Statement from Dr. Sharad Lakhanpal, MBBS, MD, President of the American College of Rheumatology:

"The American College of Rheumatology commends the Centers for Medicare and Medicaid Services (CMS) for finalizing its decision to withdraw the Part B Drug Payment Demonstration. We thank CMS leadership for listening to the rheumatology community's concerns about the negative impacts this proposal would have on patient choice and access to life-saving biologic therapies.

"For millions of Americans living with painful and debilitating rheumatic diseases, safe and reliable access to biologic infusion therapies is not a luxury but a necessity. That's why the ACR has strongly voiced opposition to this proposed rule and its potentially negative, unintended consequences for rheumatology patients and providers alike.
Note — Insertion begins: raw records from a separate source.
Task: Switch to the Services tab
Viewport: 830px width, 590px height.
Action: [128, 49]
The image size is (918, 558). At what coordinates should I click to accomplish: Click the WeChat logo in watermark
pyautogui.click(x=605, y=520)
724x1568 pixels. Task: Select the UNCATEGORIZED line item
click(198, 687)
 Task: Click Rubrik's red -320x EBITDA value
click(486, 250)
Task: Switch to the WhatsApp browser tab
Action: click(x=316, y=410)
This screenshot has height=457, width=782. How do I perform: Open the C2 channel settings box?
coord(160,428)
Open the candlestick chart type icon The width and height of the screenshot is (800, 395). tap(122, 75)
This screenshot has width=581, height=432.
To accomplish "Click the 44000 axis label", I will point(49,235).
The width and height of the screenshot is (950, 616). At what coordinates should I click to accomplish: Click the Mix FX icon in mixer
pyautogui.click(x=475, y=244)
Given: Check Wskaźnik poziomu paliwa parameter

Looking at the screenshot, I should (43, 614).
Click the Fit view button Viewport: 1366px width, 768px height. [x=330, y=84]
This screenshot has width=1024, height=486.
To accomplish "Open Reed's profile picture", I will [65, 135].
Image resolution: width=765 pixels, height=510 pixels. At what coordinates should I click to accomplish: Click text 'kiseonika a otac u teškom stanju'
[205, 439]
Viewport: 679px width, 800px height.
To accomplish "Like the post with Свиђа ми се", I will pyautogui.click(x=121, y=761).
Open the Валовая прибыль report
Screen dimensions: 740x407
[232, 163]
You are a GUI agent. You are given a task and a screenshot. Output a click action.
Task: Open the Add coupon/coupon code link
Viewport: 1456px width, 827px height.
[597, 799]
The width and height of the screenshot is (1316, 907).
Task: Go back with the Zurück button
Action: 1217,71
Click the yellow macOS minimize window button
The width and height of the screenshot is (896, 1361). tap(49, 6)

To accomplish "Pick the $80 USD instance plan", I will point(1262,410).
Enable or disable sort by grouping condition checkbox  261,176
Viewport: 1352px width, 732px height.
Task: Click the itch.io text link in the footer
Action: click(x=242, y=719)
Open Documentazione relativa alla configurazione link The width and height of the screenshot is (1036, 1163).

"The ability for our Medicare patients to access biologic therapy infusions - particularly in rural and underserved areas of the country - is already tenuous because the current payment structure does not fully cover the cost of procuring and administering these therapies in the outpatient setting. If the additional payment cuts from the demonstration project were to go through, many rheumatology providers would be forced to stop administering biologic infusion therapies altogether. This would in turn force patients to seek treatment in less safe and more expensive settings, if they were able to access biologic therapies at all.

"While the ACR has vigorously opposed the Part B demonstration project, we remain supportive of CMS' broader effort to improve healthcare quality, accessibility and affordability in the Medicare system while reining in excessive drug costs. In the future, we look forward to working with CMS to develop a payment model that achieves these goals while also ensuring patients can continue to access high-quality rheumatology care and treatments."